As grandes empresas de tecnologia mudaram o discurso para justificar os cortes de funcionários. Se antes a desculpa era o excesso de contratações na pandemia, agora a vilã da vez é a Inteligência Artificial (IA), usada como principal argumento para as demissões em massa que voltaram a assombrar o setor.
Gigantes como Google, Amazon e Meta afirmam que as novas ferramentas permitem fazer muito mais trabalho com menos gente. Mark Zuckerberg, da Meta, já avisou que os próximos anos serão de transformação profunda, mantendo contratações apenas para áreas muito específicas e estratégicas.
Na prática, a IA está sendo usada para automatizar tarefas que antes dependiam de humanos, como a criação de códigos de programação e suporte técnico. Especialistas acreditam que as empresas usam esse avanço tecnológico para tentar suavizar a imagem negativa que as demissões causam perante o público.

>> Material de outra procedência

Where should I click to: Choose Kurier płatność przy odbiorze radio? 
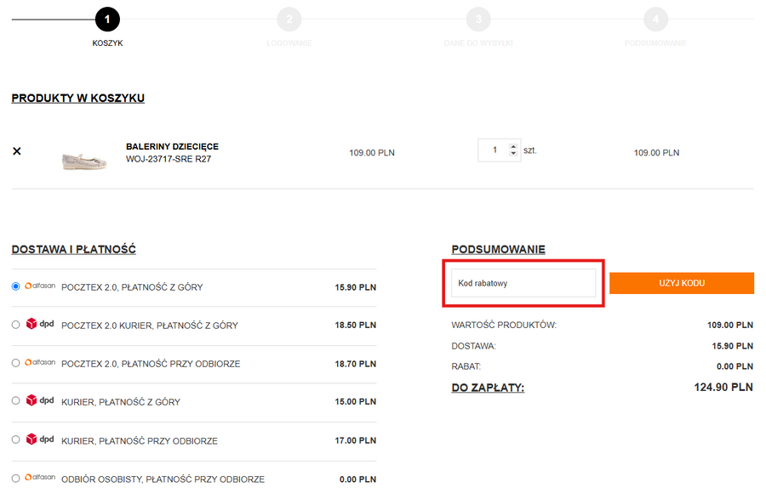point(15,440)
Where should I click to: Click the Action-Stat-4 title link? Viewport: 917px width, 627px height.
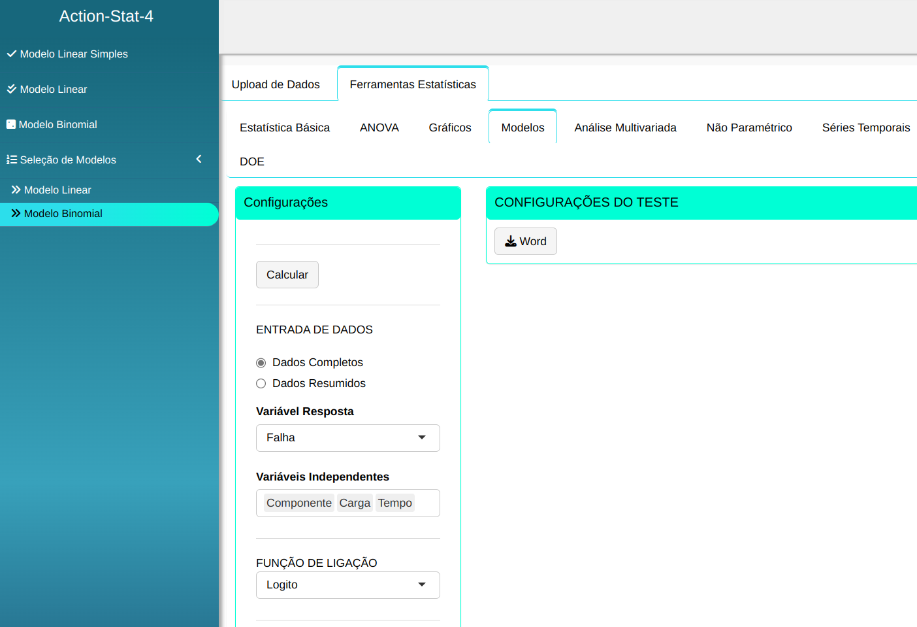click(x=106, y=16)
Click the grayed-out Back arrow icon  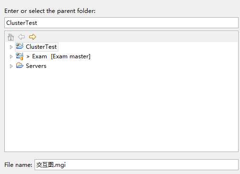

Além da produtividade, existe uma questão financeira pesada no jogo. As Big Techs planejam investir cerca de 650 bilhões de dólares em IA nos próximos anos. Para equilibrar as contas e pagar essa conta bilionária, elas estão cortando gastos com salários e benefícios de milhares de trabalhadores.
A Amazon é um exemplo claro dessa estratégia: só este ano, a empresa já mandou embora mais de 16 mil funcionários. Ao mesmo tempo, a companhia anunciou que pretende injetar centenas de bilhões de dólares no desenvolvimento de novas tecnologias de inteligência artificial.
Para o mercado financeiro, esses cortes funcionam como um sinal de disciplina. Mesmo que a economia com as demissões não cubra todo o investimento em tecnologia, os diretores das empresas querem mostrar aos investidores que estão focados em lucrar e manter os custos sob controle.